:: EXERCISE OBJECTIVE ::
Please write out the listing beneath this sentence exactly, from its first line to the line with "Open the AI", and stop there.
━━━
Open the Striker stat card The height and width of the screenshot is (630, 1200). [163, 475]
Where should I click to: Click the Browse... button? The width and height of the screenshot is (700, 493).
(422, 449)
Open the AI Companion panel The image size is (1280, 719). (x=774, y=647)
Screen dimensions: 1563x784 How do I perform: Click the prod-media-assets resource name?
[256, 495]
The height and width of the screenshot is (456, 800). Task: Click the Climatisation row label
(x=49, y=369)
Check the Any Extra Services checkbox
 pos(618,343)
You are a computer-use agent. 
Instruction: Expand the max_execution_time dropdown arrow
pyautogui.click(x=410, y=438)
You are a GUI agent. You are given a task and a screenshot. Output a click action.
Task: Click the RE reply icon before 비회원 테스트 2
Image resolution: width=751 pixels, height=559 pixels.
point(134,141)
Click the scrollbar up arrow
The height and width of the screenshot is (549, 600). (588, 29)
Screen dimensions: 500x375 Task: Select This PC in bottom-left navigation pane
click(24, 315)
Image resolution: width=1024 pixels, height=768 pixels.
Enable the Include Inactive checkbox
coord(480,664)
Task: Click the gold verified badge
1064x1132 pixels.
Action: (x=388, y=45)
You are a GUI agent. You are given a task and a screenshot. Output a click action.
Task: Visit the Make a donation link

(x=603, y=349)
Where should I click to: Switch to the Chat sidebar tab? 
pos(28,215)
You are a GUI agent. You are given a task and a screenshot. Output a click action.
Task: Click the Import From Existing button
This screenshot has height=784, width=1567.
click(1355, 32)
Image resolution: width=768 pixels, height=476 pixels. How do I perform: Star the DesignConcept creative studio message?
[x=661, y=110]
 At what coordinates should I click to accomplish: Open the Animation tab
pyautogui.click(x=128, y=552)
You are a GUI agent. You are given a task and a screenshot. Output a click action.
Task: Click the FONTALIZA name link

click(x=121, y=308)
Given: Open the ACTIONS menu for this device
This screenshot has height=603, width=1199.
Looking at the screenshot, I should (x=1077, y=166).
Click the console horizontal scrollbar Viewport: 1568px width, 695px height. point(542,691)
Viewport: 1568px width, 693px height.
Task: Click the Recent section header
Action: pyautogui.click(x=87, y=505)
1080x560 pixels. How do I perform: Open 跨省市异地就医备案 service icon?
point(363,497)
━━━
:: YOUR RESPONSE ::
Open the Striker stat card The height and width of the screenshot is (630, 1200). [163, 475]
Where should I click to: Click the Browse... button? The width and height of the screenshot is (700, 493).
(422, 449)
Open the AI Companion panel The image size is (1280, 719). (x=774, y=647)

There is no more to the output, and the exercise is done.